Problem description >>
Repeat the entire listing exactly. Omit all pictures.

Records to process >>

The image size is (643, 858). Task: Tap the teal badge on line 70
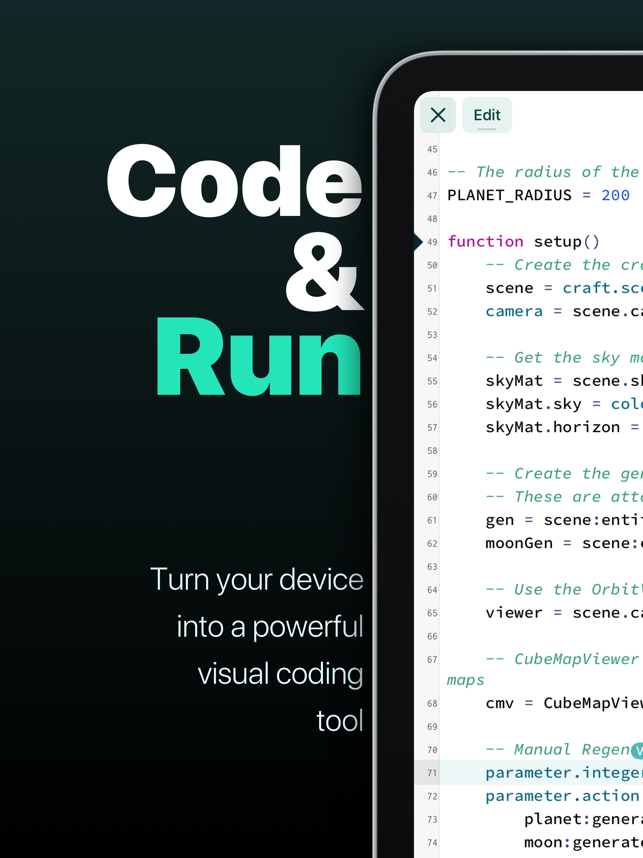(637, 750)
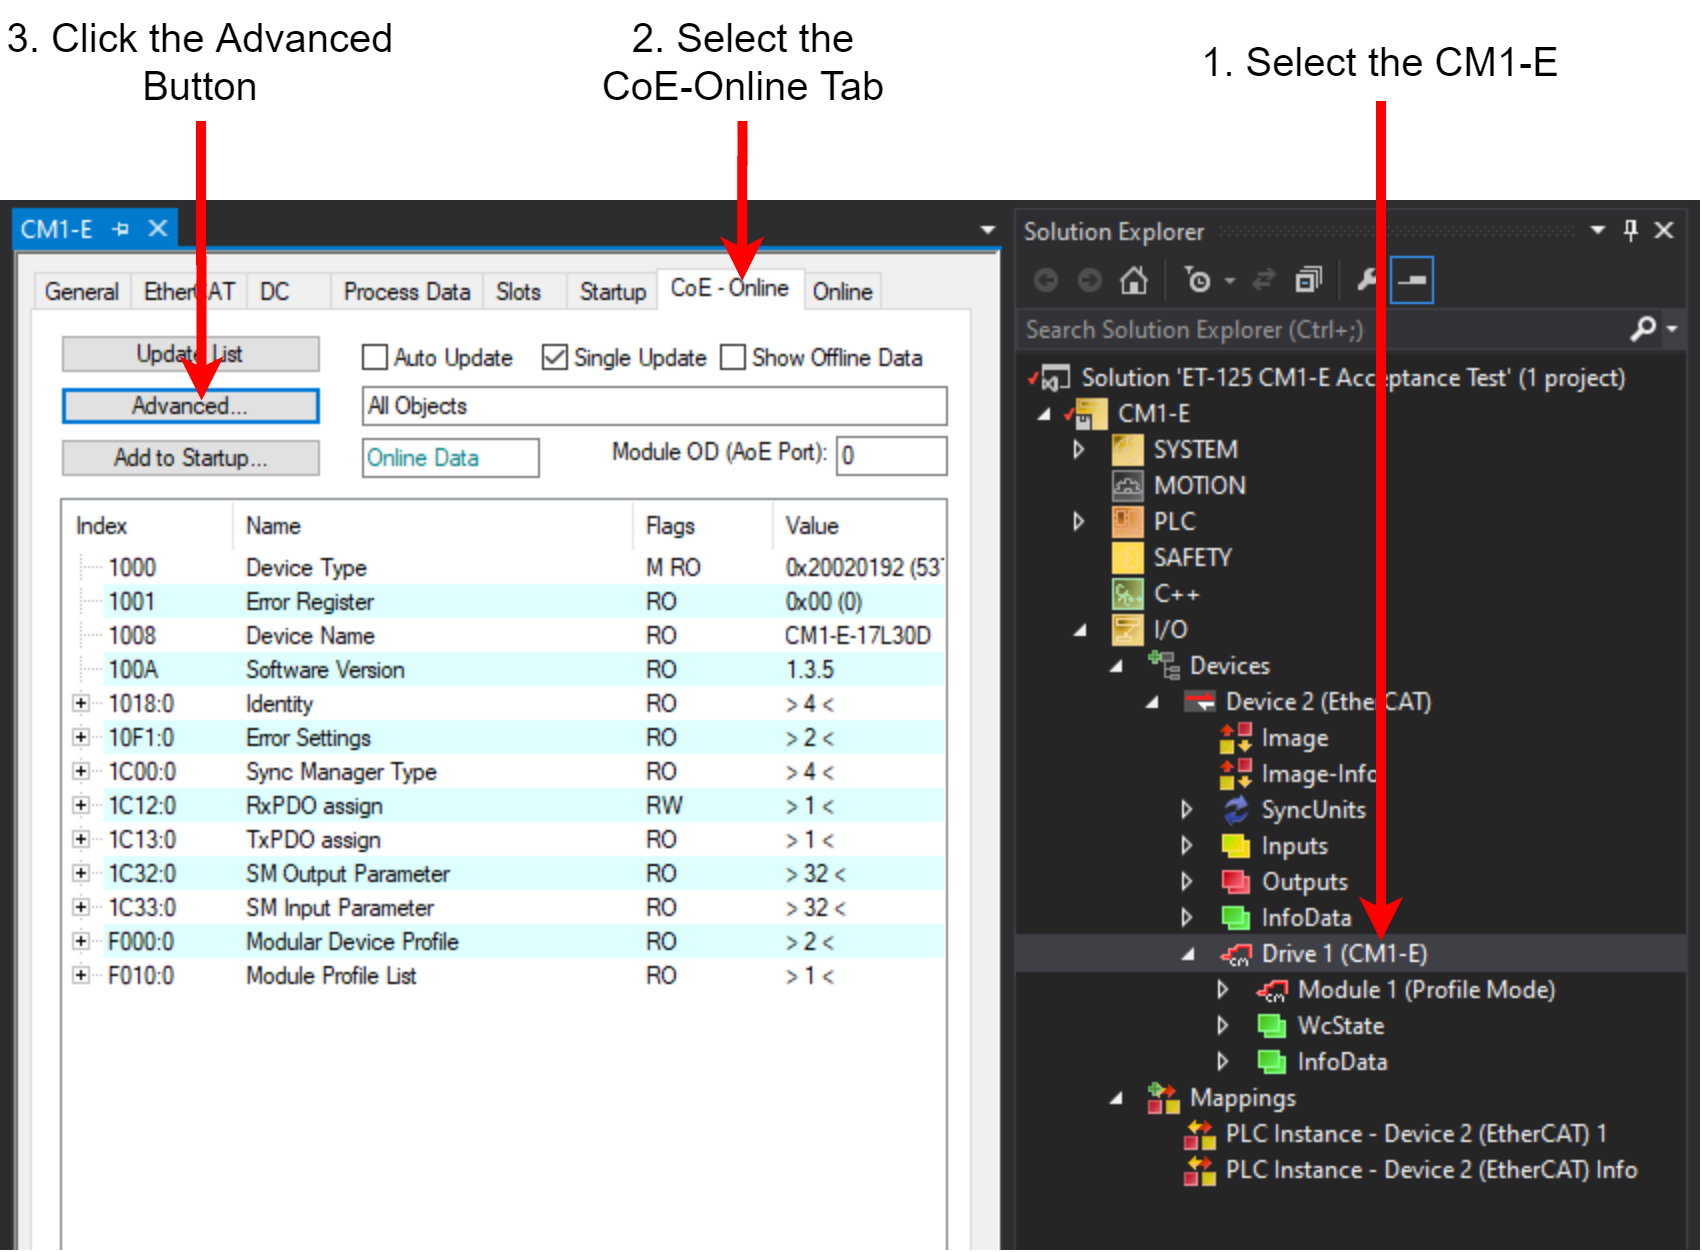Click the Collapse All icon in Solution Explorer
Viewport: 1702px width, 1252px height.
(1308, 280)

Task solution >>
The image size is (643, 858). Task: Tap the teal badge on line 70
(637, 750)
Click the Collapse All icon in Solution Explorer
Viewport: 1702px width, 1252px height.
(1308, 280)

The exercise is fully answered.